- Prompt: Reproduce the lines from the one containing "You are a computer-use agent." through the one containing "[x=655, y=234]", swapping "Click" for "Select" and changing nothing else. Leave the pictures out of your answer.

- Dataset records:

· · · ·

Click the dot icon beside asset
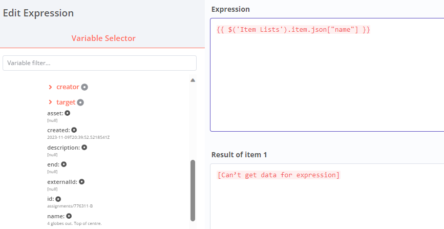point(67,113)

· · · ·

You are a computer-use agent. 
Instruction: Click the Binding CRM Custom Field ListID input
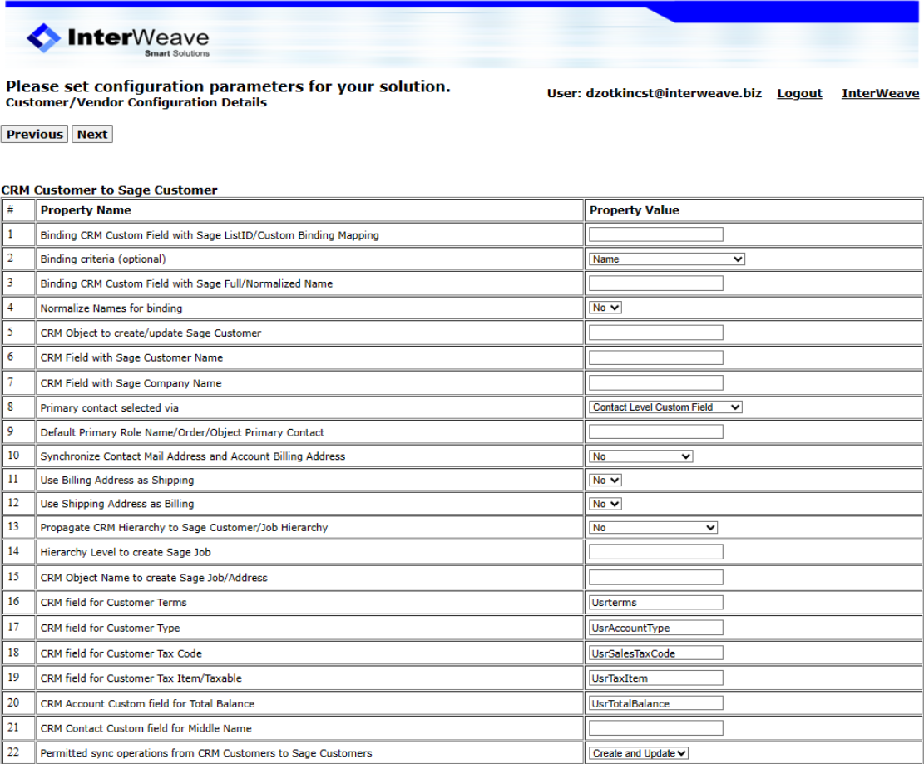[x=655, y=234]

· · · ·

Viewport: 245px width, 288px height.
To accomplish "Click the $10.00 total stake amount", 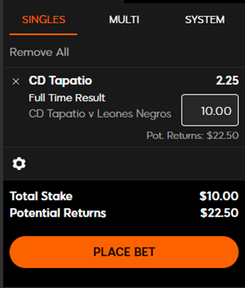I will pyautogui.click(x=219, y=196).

· · · ·

- Answer below:
You are a computer-use agent. 
Instruction: Select the Binding CRM Custom Field ListID input
[x=655, y=234]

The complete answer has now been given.